Yes, Bill, the wording was sloppy. It also says the more massive star " whips around its blisteringly hot and tiny stellar companion" that has less mass. Saying it the other way would be closer to the truth, which is that both orbit a common center of mass.

Anyway, what this article did not say is what I am wondering about. Will this two star system ultimately merge into a single star that rotates extremely fast and becomes an extremely short period emitter of electromagnetic radiation, such as a pulsar? Is this how all pulsars are formed?
Yeah, it can be confusing when time is used to represent orbital angular distance, though time is the more common tool people prefer to use.

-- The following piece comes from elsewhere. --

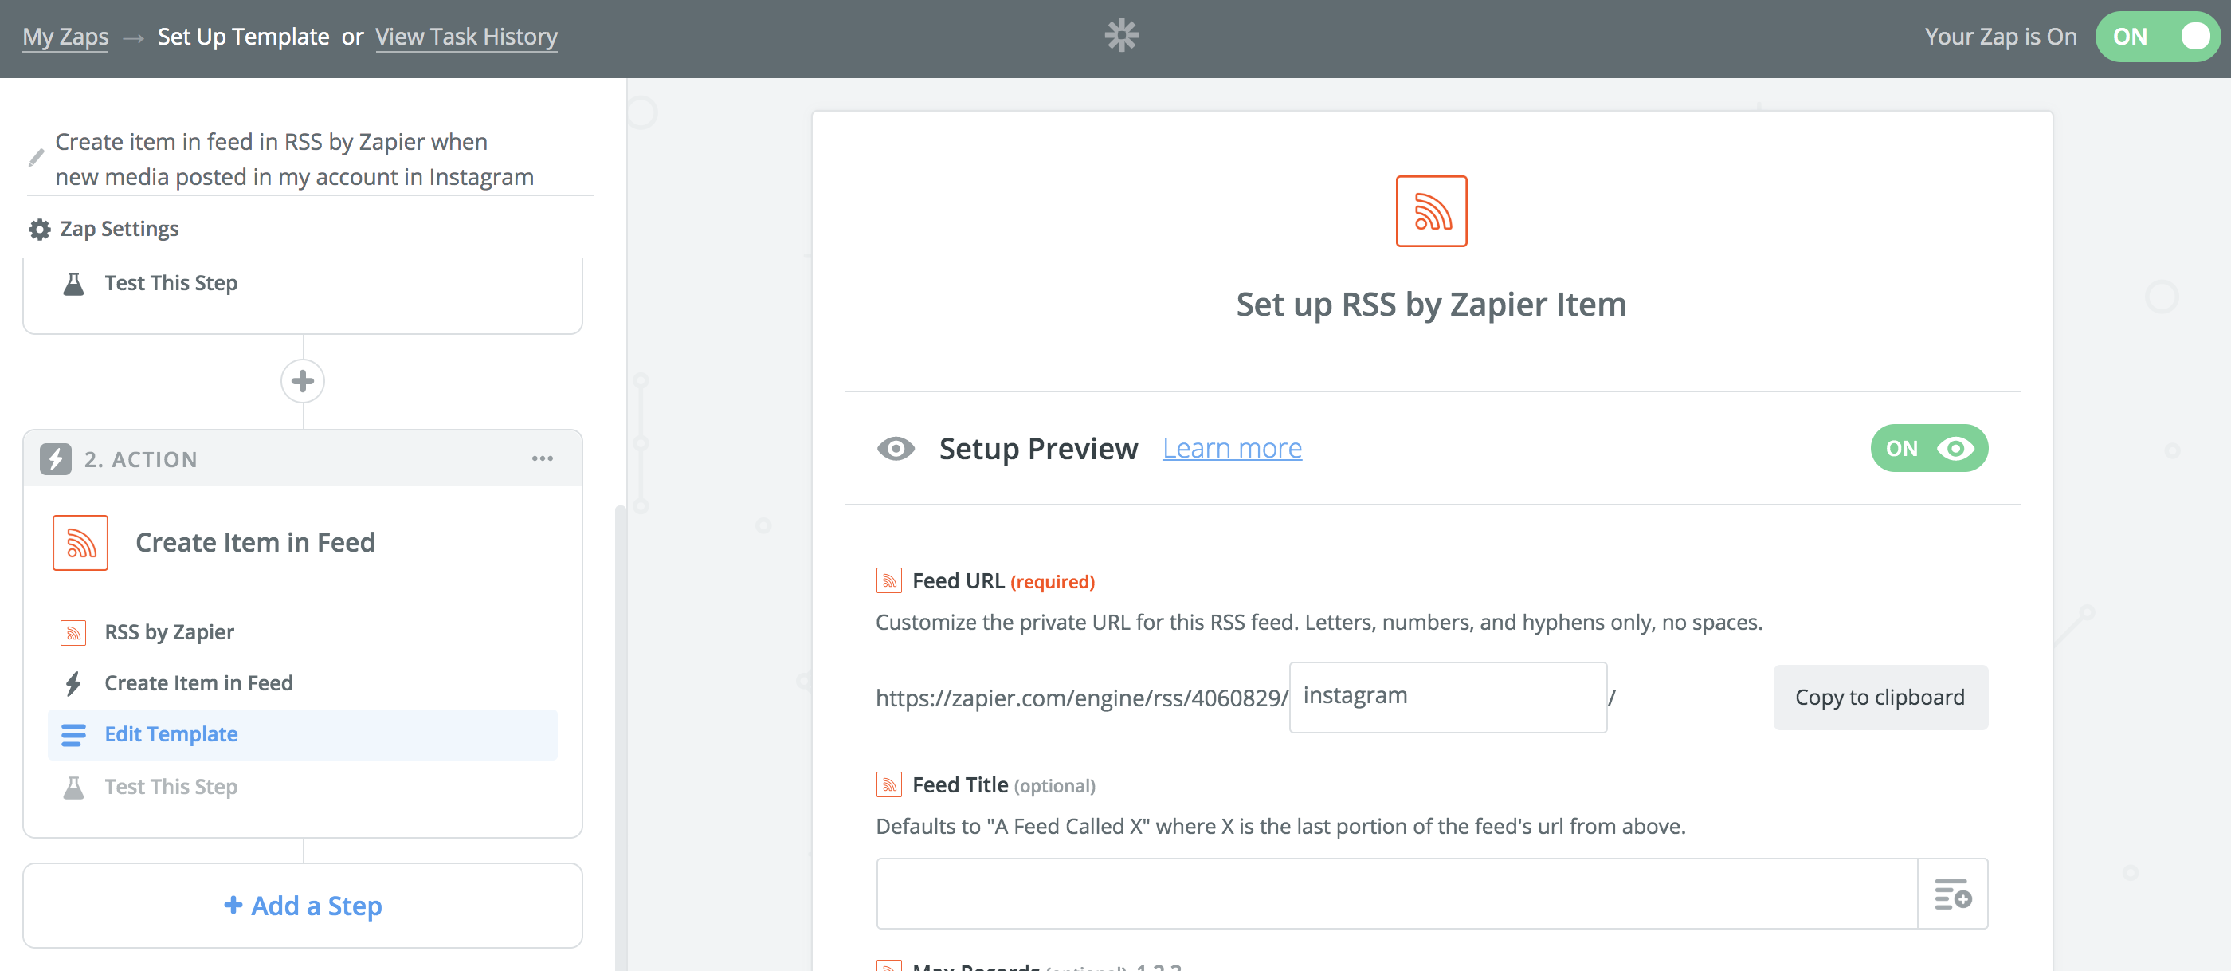2231x971 pixels.
Task: Toggle the Setup Preview ON switch
Action: point(1928,449)
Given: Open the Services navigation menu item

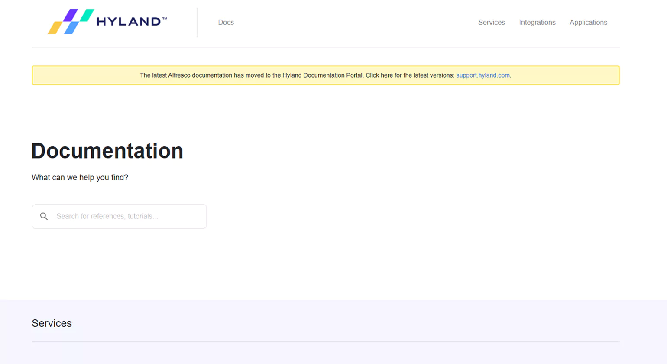Looking at the screenshot, I should point(491,23).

It would be interesting to learn how soon these merge. No doubt the growing strength of their gravity waves is causing an exponential decay rate.

[Added from… Here….

The astronomers assume that the J0526 system is currently detached. They predict that after about 1.5 million years, J0526B will overflow its Roche lobe and transfer mass toward J0526A at an orbital period of around 14 minutes. This will lead to the formation of an AM CVn star through the helium-star channel.

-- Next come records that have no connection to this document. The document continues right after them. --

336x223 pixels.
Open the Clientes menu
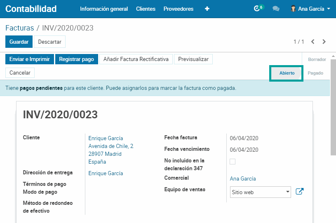[146, 9]
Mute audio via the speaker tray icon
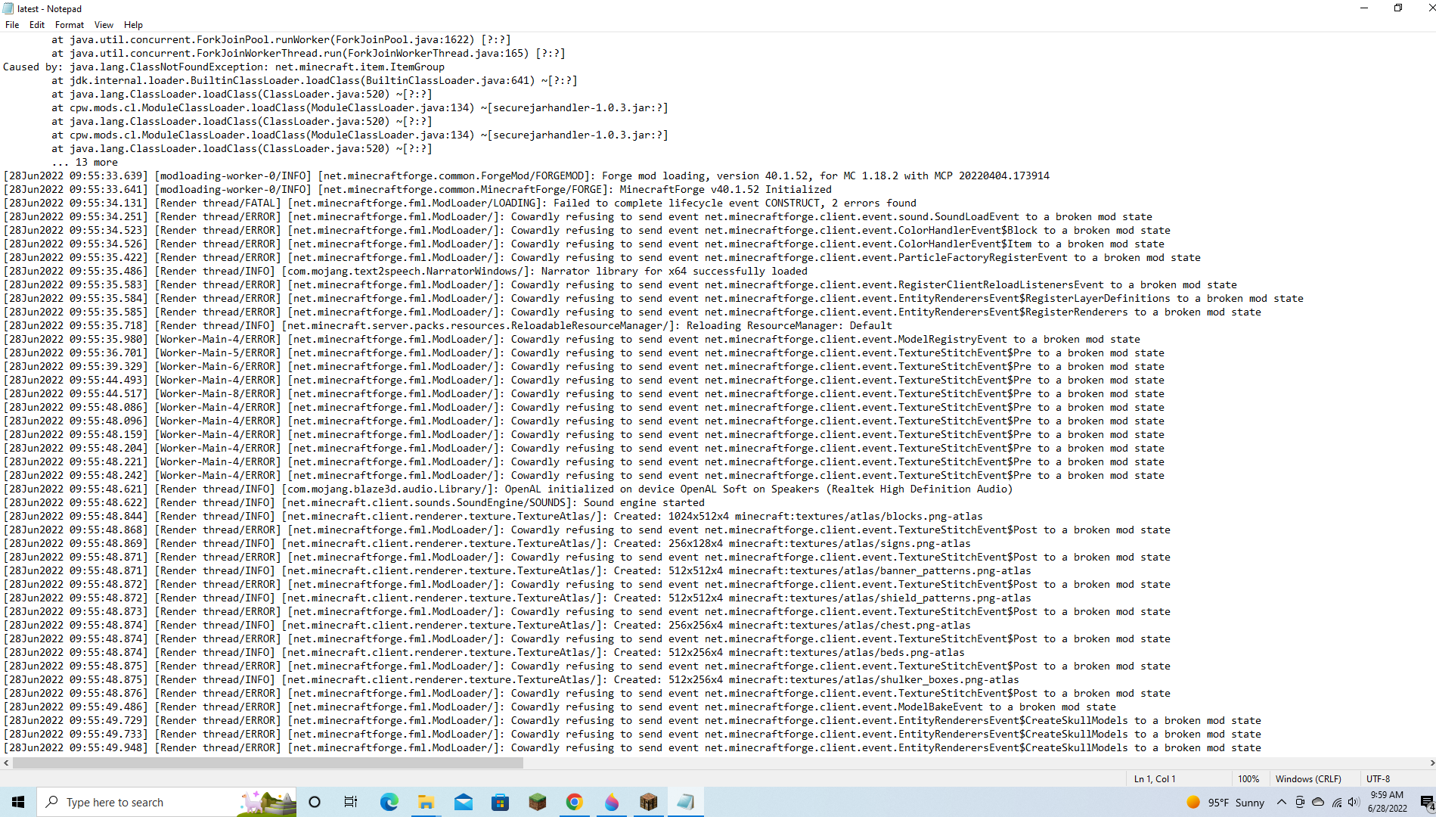The image size is (1436, 817). 1354,803
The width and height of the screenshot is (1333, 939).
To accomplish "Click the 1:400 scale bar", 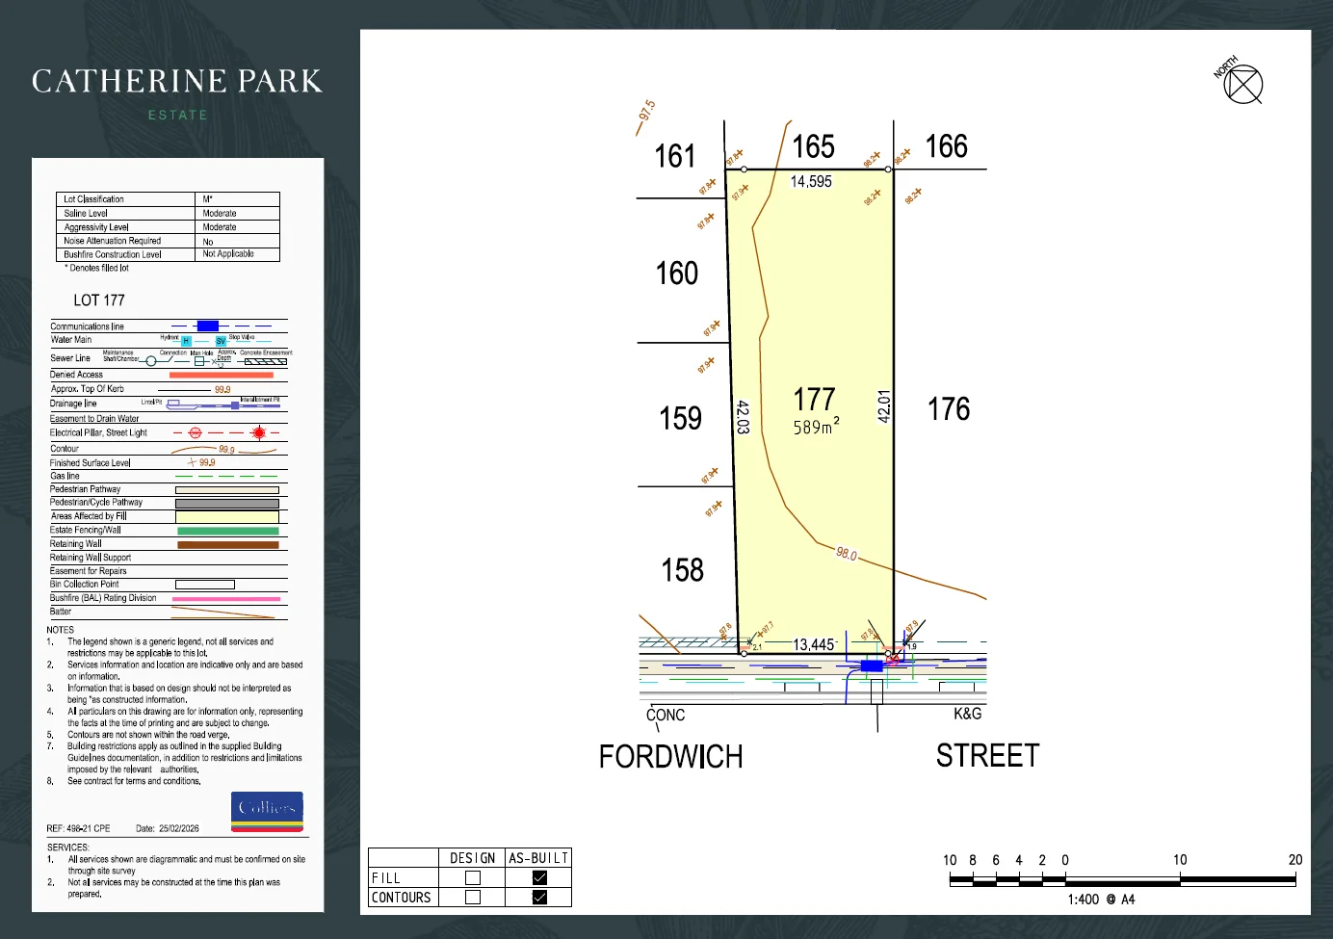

The researchers noted that J0526B will begin a transition to a degenerate state, which may lead to the formation of a helium-core white dwarf. They added that when the electron-degeneracy pressure becomes dominant, J0526B will reach the minimum orbital period of about nine minutes and it will start to expand with its mass loss. This will probably lead to an increase in orbital period as predicted by binary evolution theory.]

So its orbital period and distance will shrink then enlarge. How ‘ bout that!